On the list of news items that web advertisers absolutely need to know: no more exact matches on Google Ad Words. This isn’t going to “change everything” about web marketing, but it will demand a switch in tactics for many advertisers.

Taking advantage of exact match in search engine optimization means that you command a degree of precision in your advertising. With exact match, someone looking up “men’s shoes” on Google would only be led to ads tagged with “men’s shoes.” With phrase match, this searcher will also iwnd up finding adds tagged with “buy men’s shoes” and “new men’s shoes” and “athletic men’s shoes.”

Phrase match even allows Google to match ads with misspellings. On the one hand, this casts a wide net. On the other, taking the option for exact match away from advertisers means that pinpoint-precise advertising strategies may need to be rethought, as you can’t be sure exactly what phrases are leading to your ads and landing pages anymore.

Advertisers will be able to explore a fairly broad range of settings from modifications to synonyms, but after the change goes into effect this September, they will no longer be able to narrow it down to exact search. Google says that singular/plural forms, accents, acronyms, abbreviations and stemmings will always be included in searches from now on.

The truth is that some advertisers won’t even notice the difference, as “close match” options are set as the default for the new system.
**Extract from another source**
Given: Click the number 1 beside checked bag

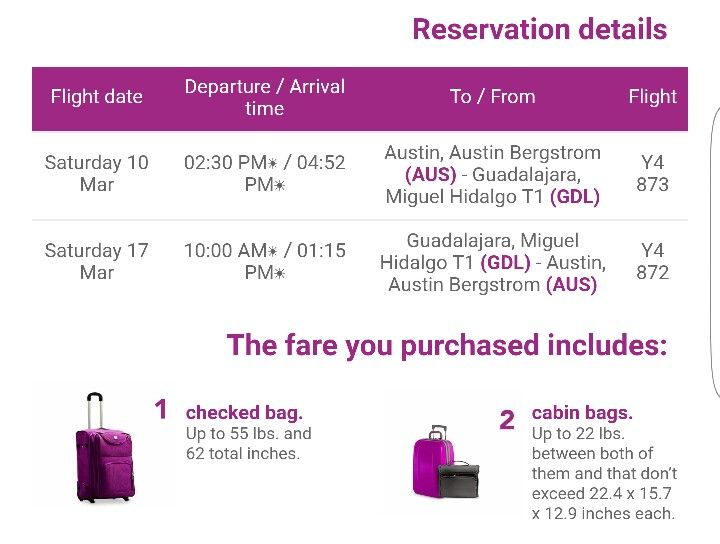Looking at the screenshot, I should 160,409.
Many users may enjoy the broad range of options being made available by the new system, but others may need to rethink entire campaigns. The fact is that a lot of advertisers prefer to be able to have total control over their own output, above all, and this change will certainly interfere with that.

The issue for some comes down to branding: sometimes, a deliberate misspelling, or the use of a word that is very close in spelling to another word, is very important to helping your customers find you. Although the new change is not Earth-shattering, it will create a lot of difficulties for people who use very specific phrases to help their customers find them.

The fact remains that, for 90% of AdWords users, the change will go unnoticed, but it may create some dramatic changes for the remaining 10%.